DRC: Seventy armed groups signed cessation hostilities agreement in South Kivu

DRC: Seventy armed groups signed cessation hostilities agreement in South Kivu

Nearly 70 armed groups gathered for three days in Murhesa, north of provincial capital Bukavu, to sign a new agreement on cessation of hostilities in DR Congo, under the aegis of three NGOs specializing in conflict management.

Around 70 armed groups have agreed to a “cessation of hostilities” in DR Congo’s South Kivu province, a flashpoint in the country’s troubled east, civilian representatives of the militias said Wednesday.

“All the armed groups of South Kivu agree to a cessation of hostilities and to instruct their respective members,” said a statement issued at the end of the three-day meetings, attended by the deputy defense minister Sylvain Mutombo.

The text provides for the establishment of informal monitoring committees responsible for analyzing compliance with the cessation of incidents and hostilities and for producing, for confidential use, maps of insecure areas in order to make the actors concerned aware of their responsibilities and enable the identification of the perpetrators.

The leaders of the armed groups are calling on the RDC armed forces, the FARDC, to create an environment of confidence-building through the cessation of operations and the securing of the voluntary return of the displaced.
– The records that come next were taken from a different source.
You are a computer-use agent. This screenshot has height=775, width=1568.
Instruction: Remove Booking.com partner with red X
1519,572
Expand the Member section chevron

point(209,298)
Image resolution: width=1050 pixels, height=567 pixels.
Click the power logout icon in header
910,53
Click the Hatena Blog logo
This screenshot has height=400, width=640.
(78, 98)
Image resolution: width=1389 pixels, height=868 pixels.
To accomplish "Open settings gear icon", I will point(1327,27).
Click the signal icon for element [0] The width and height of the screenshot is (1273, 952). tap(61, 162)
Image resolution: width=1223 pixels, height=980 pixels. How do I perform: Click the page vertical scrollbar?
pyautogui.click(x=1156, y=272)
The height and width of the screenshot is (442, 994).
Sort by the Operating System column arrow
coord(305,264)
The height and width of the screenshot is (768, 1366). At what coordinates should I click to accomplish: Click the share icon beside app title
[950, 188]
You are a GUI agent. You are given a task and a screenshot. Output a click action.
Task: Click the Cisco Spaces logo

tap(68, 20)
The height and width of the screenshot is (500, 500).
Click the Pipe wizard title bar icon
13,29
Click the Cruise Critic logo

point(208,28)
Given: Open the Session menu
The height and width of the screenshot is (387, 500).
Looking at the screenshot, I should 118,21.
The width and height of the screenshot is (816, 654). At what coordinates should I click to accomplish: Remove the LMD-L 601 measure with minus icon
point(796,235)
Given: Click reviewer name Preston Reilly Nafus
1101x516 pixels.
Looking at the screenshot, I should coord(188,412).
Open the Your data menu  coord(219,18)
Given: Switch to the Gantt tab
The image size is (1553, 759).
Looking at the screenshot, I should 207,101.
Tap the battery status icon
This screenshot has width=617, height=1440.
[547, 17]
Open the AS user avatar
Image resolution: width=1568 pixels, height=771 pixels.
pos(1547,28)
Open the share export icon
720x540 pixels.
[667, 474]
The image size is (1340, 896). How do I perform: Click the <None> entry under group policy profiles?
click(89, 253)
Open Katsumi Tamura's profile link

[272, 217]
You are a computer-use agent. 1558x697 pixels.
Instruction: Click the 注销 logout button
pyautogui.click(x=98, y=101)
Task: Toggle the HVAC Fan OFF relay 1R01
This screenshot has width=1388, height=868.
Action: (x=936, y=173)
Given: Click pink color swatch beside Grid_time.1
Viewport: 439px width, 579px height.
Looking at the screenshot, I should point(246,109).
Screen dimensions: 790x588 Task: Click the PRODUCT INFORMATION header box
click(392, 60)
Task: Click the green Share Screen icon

If possible, they wish to meet with the President of the DRC at a location of his choice to express their original motivations and their desire to see the Congolese state take charge of the issues at stake.

Violence in South Kivu province is often between Rwandan-speaking Tutsi Congolese, known as the Banyamulenge, and other local ethnic groups, the Babembe, Bafuliro and Banyindu

Since the start of the year, 139 violent deaths have been recorded in the province at the hands of militias or the army, according to the monitoring group Kivu Security Tracker (KST).